Painted with sunlight, Castán’s images are rich with colour and alive with the vividness and honesty of film. Drawing his inspiration from paintings, Castán’s approach to photography embodies the mentality of a painter rather than a photographer who shoots on film. Instead of awaiting the results from a third party, Castán manually processes his own work in the lab in order to curate the colours and have a higher level of input in his own craft. Drawing parallels to the artist Souleyman himself, Castán likes to retain a sense of control over his art.
Below we sit down with the artist to discuss the cover shoot, architecture and Bilbao.

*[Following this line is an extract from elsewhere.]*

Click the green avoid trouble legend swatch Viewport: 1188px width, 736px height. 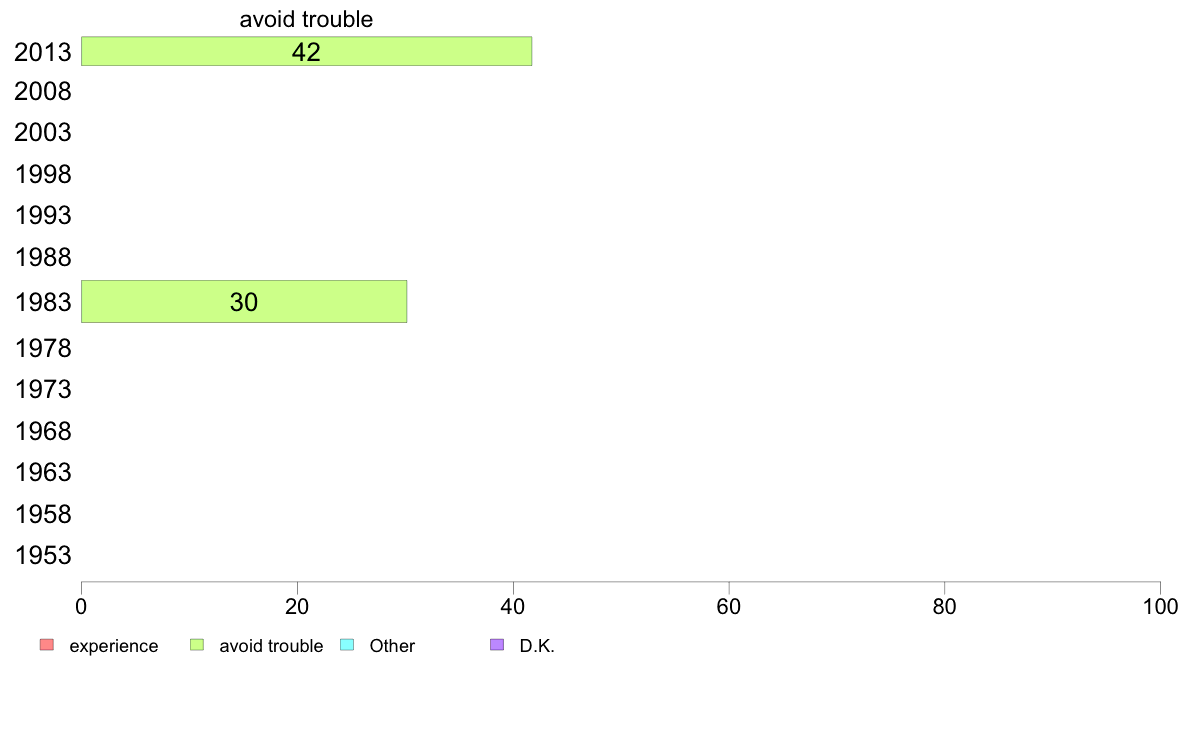click(x=197, y=645)
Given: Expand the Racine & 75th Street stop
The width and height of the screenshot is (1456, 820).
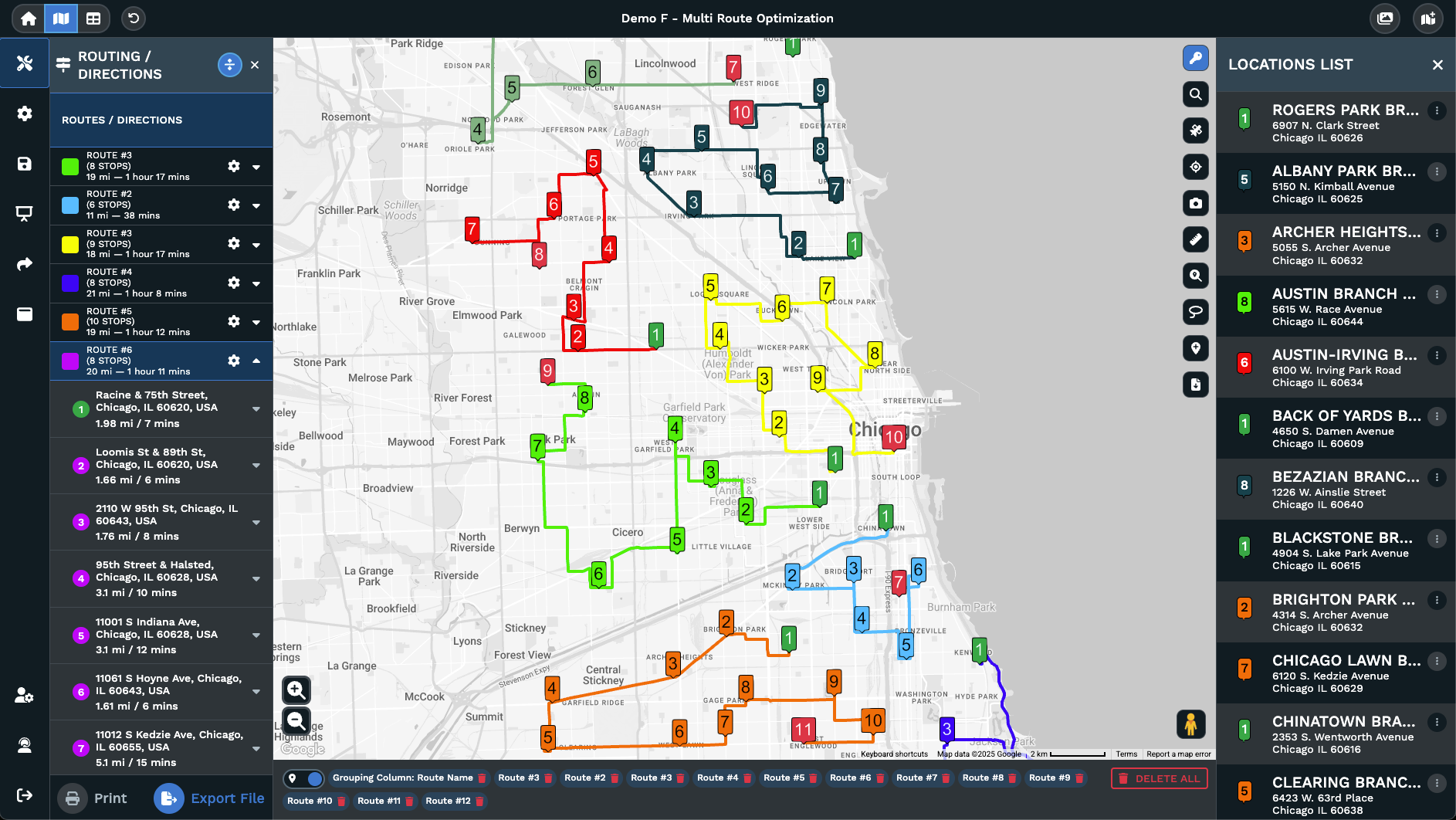Looking at the screenshot, I should pyautogui.click(x=256, y=409).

How did you plan for the shoot?
First, I tried to do some research about Omar. I’d only listened to a couple of things by him and I wanted to know him better before the shoot as we wouldn’t have much time to talk and get to know each other.
Where did the shoot take place and why did you choose that setting?
I’ve never been to Bilbao, so the first thing I did was talk to some locals I know while I did some research and online location scouting. I wanted to find a place that contrasted to Omar’s aesthetic and was iconic to the city, so the first thing that came across my mind was the Guggenheim Museum.
Where did you draw your inspiration and influences from for this shoot?
After the shoot, I got to know more of him and his music. As the Guggenheim Museum is a super touristic place I wanted to shoot him wandering around, admiring the different spots as a tourist himself. It reminded me of those Martin Parr shots.
What was shooting with the artist like on the day? Were there any highlights and/or obstacles?
It was super easy and amazing. I also got to know Mina, his manager, who was translating everything I wanted to say to Omar as he doesn’t speak English. Both were enthusiastic, laid-back and proactive while shooting.
Do you find shooting a musician different to photographing models? If so, how?
It depends more about the concept behind the shoot rather than if it’s a musician or a model. For this, I wanted an easy, relaxed shooting, and he was fascinated by the place, so it was a really tranquil morning. He is really in control of his body and knows what he wants to express with it so his body language and poses were cool, I didn’t even have to say anything to him.
What music, if any, did you play whilst shooting?
We didn’t have the opportunity as we were near to a museum. But they’re coming to Barcelona for a gig soon, so can’t wait to see him perform.
I’ve noticed that you post images of architecture and buildings often on Instagram. Is this something that informs your work?
I find shooting architecture very relaxing, so every time I travel I try to inform myself on the hidden gems and iconic buildings of every single city I go to.
Your instagram features a lot of images taken on film. What are your thoughts on analogue and digital photography? Do you prefer one over the other?
I’ve never been interested in digital. It was a natural and honest choice. But you never know. Now I’m trying to do all the lab work by myself as well.
Which photographers or artists have influenced your work the most?
Wolfgang Tillmans, Rineke Dijkstra, Tom Ordoyno, Martin Parr, Lena C Emery and Walter Pfeiffer.
Do you have any personal projects in the pipeline?
To just keep travelling and shooting as much as I can.